The Data Ops Crawler CDK application is used to deploy the resources required to support and perform data operations on top of a Data Lake, primarily using Glue Crawlers and Glue Jobs.


Deployed Resources and Compliance Details

dataops-crawler

Glue Crawlers - Glue Crawlers will be created for each crawler specification in the configs

  • Automatically configured to use project security config
  • Can optionally be VPC bound (via Glue connection)

Configuration

MDAA Config

Add the following snippet to your mdaa.yaml under the modules: section of a domain/env in order to use this module:

          dataops-crawler: # Module Name can be customized
            module_path: "@aws-mdaa/dataops-crawler" # Must match module NPM package name
            module_configs:
              - ./dataops-crawler.yaml # Filename/path can be customized

Module Config (./dataops-crawler.yaml)

Config Schema Docs

Sample Crawler Config

# (Optional) Name of the Data Ops Project this Crawler will run within.
# Resources provided by the Project, such as security configuration, encryption keys, and execution roles
# will automatically be wired into the Crawler config.
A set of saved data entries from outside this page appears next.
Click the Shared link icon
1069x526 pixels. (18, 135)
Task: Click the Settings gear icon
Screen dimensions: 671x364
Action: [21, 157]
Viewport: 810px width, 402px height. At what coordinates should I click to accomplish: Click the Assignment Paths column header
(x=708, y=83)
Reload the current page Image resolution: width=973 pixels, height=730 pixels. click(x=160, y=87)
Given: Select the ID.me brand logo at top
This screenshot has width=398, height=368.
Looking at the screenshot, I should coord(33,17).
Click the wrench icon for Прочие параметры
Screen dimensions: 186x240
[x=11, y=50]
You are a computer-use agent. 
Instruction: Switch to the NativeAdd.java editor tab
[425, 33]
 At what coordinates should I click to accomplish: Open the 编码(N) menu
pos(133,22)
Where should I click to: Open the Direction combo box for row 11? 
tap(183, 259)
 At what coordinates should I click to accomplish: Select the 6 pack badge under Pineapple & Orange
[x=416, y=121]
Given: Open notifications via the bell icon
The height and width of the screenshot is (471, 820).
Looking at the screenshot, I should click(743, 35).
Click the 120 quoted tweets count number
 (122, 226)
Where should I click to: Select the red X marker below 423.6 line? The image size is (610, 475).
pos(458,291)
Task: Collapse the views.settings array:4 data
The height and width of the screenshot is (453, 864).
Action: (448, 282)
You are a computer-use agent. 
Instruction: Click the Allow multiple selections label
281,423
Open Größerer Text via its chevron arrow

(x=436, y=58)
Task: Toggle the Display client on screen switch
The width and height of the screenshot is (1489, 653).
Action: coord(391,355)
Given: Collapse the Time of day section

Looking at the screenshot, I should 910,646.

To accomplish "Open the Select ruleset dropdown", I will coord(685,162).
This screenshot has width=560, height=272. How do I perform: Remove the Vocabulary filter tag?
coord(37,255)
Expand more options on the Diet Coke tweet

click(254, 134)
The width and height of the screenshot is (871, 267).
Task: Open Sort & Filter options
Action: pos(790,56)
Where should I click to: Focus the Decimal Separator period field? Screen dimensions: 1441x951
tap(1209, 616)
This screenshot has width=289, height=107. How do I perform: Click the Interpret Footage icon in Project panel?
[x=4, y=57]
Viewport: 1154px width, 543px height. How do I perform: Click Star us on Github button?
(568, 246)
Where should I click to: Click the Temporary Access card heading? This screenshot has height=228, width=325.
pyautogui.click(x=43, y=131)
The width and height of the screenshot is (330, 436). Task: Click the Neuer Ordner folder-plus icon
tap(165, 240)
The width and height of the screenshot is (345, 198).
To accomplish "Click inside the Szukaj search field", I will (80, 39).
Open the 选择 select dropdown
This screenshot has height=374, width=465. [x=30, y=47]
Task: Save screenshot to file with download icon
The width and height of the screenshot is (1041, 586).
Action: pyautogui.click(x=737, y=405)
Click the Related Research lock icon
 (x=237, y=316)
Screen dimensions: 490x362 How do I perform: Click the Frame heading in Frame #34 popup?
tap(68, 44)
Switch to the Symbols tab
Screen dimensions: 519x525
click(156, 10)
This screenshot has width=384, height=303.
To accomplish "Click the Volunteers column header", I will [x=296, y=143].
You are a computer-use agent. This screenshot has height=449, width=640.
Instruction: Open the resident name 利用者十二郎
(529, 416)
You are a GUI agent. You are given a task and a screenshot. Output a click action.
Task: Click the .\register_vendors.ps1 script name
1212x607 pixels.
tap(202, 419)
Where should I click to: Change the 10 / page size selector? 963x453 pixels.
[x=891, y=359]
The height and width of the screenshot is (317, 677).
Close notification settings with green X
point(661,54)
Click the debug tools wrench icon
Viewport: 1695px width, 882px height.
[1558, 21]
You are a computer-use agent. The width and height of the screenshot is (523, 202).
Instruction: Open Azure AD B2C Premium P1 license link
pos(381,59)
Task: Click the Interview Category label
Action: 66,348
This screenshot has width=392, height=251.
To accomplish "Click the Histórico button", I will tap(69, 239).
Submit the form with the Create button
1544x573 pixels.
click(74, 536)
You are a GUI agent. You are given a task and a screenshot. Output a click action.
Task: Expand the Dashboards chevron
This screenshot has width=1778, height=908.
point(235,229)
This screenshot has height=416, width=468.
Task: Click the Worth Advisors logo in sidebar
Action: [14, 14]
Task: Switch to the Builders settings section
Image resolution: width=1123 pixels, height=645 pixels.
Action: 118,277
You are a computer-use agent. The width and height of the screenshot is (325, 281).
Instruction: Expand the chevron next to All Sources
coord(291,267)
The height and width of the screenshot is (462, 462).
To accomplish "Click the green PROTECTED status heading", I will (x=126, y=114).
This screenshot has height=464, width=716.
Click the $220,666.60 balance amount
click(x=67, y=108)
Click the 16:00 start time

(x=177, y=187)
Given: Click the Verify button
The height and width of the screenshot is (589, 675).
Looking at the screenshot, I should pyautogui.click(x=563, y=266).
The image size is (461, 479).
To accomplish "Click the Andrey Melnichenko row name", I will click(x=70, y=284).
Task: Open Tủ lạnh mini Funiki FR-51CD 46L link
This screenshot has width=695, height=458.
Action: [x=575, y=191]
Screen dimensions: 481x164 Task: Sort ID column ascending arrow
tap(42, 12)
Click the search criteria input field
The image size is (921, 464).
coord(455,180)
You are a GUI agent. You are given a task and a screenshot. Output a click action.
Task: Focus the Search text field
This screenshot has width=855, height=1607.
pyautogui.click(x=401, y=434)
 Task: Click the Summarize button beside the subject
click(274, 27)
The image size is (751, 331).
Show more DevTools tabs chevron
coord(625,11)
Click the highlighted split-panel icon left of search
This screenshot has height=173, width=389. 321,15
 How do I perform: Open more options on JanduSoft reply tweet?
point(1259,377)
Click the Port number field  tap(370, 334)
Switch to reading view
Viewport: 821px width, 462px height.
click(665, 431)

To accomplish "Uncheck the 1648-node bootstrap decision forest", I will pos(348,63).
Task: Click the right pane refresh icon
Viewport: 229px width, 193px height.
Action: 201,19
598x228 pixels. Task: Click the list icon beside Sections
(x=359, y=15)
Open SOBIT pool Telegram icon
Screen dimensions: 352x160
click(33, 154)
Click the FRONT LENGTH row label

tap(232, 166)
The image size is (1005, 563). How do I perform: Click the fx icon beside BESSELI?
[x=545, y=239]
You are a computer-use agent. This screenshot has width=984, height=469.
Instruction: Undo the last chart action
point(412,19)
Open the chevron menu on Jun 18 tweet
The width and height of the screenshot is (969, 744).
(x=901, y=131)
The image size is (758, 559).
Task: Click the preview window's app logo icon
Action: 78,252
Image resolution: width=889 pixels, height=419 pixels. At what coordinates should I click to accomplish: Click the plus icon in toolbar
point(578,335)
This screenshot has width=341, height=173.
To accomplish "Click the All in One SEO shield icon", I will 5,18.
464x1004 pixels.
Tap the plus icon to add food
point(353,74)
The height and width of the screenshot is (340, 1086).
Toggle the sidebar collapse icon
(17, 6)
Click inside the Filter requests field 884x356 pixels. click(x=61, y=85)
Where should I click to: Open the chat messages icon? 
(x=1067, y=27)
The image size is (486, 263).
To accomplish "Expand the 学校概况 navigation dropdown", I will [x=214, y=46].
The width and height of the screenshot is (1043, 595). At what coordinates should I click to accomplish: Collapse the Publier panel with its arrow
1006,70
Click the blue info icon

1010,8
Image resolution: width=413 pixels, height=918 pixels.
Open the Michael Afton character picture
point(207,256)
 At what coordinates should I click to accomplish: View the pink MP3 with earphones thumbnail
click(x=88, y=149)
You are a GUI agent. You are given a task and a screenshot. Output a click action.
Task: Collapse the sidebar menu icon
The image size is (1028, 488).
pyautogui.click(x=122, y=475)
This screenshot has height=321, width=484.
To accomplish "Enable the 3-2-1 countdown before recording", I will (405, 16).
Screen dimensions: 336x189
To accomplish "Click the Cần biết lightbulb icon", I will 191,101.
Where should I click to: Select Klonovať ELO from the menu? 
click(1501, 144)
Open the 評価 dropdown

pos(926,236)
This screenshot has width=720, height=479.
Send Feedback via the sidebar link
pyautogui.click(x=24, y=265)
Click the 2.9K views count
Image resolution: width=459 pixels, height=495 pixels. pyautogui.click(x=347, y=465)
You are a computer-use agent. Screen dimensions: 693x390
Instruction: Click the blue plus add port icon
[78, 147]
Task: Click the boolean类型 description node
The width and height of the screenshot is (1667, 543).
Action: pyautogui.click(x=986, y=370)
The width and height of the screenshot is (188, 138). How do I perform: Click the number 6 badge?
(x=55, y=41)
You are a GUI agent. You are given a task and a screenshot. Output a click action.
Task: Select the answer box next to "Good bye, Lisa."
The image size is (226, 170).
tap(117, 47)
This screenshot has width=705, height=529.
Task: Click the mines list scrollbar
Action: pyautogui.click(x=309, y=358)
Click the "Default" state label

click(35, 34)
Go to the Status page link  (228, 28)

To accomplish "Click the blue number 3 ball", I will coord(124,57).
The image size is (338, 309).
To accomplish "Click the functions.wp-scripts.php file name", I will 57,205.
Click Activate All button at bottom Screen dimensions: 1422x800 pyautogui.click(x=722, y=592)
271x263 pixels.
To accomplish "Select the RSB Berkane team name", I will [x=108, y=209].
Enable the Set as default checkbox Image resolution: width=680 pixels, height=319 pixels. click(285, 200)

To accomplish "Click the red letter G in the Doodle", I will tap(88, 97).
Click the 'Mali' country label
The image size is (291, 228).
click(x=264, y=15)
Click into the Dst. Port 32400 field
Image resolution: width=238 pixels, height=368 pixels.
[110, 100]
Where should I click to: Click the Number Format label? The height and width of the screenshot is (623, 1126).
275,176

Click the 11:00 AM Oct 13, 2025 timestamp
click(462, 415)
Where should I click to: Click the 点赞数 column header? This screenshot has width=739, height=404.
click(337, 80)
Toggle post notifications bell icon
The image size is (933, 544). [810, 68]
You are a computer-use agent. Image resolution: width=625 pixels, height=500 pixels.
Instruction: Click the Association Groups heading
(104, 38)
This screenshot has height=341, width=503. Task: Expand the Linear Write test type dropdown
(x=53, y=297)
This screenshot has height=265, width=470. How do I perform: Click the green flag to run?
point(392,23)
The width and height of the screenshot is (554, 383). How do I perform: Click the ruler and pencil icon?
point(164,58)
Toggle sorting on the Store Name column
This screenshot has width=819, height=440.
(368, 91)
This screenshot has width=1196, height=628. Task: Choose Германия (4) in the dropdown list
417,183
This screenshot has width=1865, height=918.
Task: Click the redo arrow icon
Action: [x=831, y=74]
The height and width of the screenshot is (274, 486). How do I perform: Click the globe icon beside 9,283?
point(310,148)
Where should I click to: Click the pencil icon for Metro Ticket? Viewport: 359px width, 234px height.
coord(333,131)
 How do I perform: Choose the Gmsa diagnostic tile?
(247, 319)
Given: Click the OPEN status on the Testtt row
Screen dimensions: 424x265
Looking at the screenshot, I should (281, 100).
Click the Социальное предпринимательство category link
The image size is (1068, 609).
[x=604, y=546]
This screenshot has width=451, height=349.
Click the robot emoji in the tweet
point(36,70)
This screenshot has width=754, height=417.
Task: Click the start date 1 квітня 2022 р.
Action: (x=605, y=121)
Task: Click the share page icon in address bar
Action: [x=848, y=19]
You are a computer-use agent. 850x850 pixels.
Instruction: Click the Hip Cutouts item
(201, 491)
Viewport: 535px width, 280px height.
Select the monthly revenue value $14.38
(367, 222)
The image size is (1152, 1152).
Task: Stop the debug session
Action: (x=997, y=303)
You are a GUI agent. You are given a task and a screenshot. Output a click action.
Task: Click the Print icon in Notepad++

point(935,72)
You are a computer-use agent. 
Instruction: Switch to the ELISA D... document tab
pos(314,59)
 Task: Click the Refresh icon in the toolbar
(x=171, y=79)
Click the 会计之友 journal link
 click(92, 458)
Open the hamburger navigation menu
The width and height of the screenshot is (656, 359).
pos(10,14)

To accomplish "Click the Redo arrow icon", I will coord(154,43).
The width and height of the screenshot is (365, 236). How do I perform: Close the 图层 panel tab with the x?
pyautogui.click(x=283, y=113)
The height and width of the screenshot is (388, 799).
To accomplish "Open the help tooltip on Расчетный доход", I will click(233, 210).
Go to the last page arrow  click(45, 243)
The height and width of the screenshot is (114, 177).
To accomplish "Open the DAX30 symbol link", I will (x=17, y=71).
Other resources provided by the project can
# be optionally referenced by the Crawler config using a "project:" prefix on the config value.
projectName: dataops-project-test

# Alternatively, if projectName is not provided, you can supply parameters directly:
# securityConfigurationName: my-security-config  # Glue security configuration for crawler encryption
# notificationTopicArn: arn:aws:sns:region:account:topic-name  # SNS topic for crawler status notifications
crawlers:
  test-crawler:
    # (required) the role used to execute the crawler
    executionRoleArn: ssm:/sample-org/instance1/generated-role/glue-role/arn
    # (required) Reference back to the database name in the 'databases:' section of the crawler.yaml
    databaseName: project:databaseName/example-database
    # (required) Description of the crawler
    description: Example for a Crawler
    # (required) At least one target definition.  See: https://docs.aws.amazon.com/AWSCloudFormation/latest/UserGuide/aws-properties-glue-crawler-targets.html
    targets:
      # (at least one).  S3 Target.  See: https://docs.aws.amazon.com/AWSCloudFormation/latest/UserGuide/aws-properties-glue-crawler-s3target.html
      s3Targets:
        - path: s3://some-s3-bucket/path/to/crawler/target
    classifiers:
      - project:classifiers/classifierCsv
    # Optional. Recrawl behaviour: CRAWL_NEW_FOLDERS_ONLY or CRAWL_EVERYTHING or CRAWL_EVENT_MODE
    # Default: CRAWL_EVERYTHING
    recrawlBehavior: CRAWL_EVERYTHING
    # Extra crawler configuration options
    extraConfiguration:
      Version: 1
      CrawlerOutput:
        Partitions:
          AddOrUpdateBehavior: InheritFromTable